Interestingly, the rest of the gruesomeness that ensues is much different in tone. Much of the third act has an almost slapstick vibe, but Roth lacks the grace and timing of splatstick alumni like Sam Raimi and Peter Jackson to truly pull it off. There is also a completely superfluous scene involving a man with a gun and some children that literally served no purpose. Roth was trying so hard to be shocking in that scene that it had the opposite affect on me: I just stared blankly at the screen. I couldn't care less about this completely pointless detour featuring Roth going "look! Aren't I shocking!"

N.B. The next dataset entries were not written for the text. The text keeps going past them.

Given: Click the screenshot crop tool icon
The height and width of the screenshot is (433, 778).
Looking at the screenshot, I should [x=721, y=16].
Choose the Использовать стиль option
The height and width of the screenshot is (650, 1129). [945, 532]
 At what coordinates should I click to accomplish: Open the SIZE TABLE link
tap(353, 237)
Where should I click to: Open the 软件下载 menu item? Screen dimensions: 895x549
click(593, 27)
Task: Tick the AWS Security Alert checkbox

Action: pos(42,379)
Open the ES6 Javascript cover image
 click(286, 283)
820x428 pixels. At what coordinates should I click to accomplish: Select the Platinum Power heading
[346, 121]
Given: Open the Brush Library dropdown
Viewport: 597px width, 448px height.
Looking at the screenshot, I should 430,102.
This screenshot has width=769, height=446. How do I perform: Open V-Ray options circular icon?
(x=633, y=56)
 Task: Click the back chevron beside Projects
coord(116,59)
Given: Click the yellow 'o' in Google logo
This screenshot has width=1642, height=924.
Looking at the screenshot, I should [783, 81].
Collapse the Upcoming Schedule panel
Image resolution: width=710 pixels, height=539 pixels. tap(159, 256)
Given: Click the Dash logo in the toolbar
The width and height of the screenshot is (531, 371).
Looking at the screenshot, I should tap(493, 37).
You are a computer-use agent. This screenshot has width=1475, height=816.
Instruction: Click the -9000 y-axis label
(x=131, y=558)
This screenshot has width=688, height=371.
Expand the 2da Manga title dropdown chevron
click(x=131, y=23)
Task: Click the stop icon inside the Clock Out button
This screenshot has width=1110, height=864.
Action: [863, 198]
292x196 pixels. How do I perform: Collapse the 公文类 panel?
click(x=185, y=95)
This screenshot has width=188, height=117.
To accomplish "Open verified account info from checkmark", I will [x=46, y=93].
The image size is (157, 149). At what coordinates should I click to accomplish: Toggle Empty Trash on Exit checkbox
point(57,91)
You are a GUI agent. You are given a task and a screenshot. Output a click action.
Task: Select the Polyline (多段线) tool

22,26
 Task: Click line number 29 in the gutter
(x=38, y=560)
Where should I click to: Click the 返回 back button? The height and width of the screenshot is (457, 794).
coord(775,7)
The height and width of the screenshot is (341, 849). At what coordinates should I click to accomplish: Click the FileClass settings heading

One last complaint and boy is it a big one: Nathan Barr's score. This movie had one of the worst scores I've heard in years. Barr's music sounds like something someone would write if they were making fun of all the clichés of the horror score. That worked for the campy tone of Cabin Fever, but it completely destroys any opportunity for suspense in this film.

I know Eli Roth has a really good film in him. After Hostel II, I fear the wait for that movie will be longer than I was expecting. I hope he's finally scratched that itch for paying homage to his favorite horror flicks and his shock for shock's sake fetish. If that makes its way into his adaption of Stephen King's Cell, we'll have lost a great story ripe for screen translation to a promising young filmmaker whose head got too big too fast.